_ACTIVITY_
Beginning with the first line below, output every record verbatim and leave out the images.

Collected data
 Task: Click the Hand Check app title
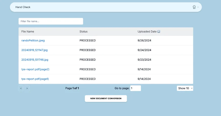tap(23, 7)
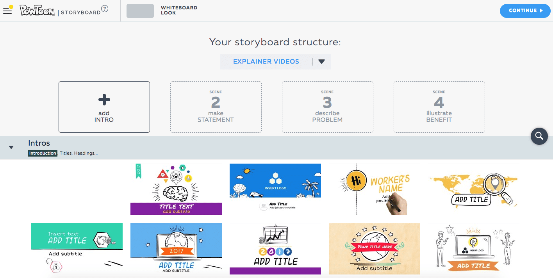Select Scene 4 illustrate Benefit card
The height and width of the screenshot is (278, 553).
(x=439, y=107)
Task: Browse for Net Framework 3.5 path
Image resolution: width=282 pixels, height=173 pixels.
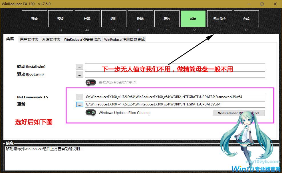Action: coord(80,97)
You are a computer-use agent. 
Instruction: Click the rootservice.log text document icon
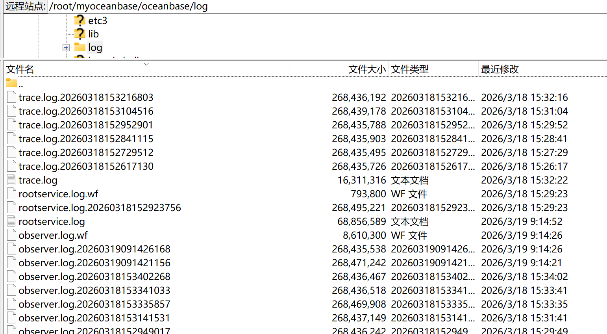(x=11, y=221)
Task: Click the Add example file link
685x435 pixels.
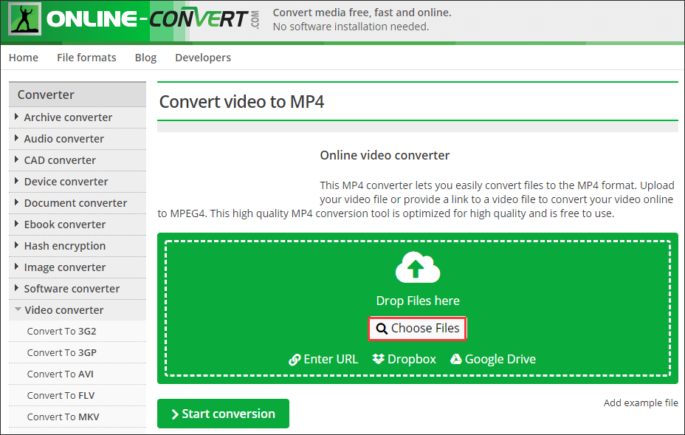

_ANSWER TO THIS PROBLEM_
 Task: Click the Hand Check app title
tap(23, 7)
Select Scene 4 illustrate Benefit card
The height and width of the screenshot is (278, 553).
(x=439, y=107)
Task: Browse for Net Framework 3.5 path
Image resolution: width=282 pixels, height=173 pixels.
Action: coord(80,97)
You are a computer-use agent. 
Instruction: Click the rootservice.log text document icon
(x=11, y=221)
Task: Click the Add example file link
685x435 pixels.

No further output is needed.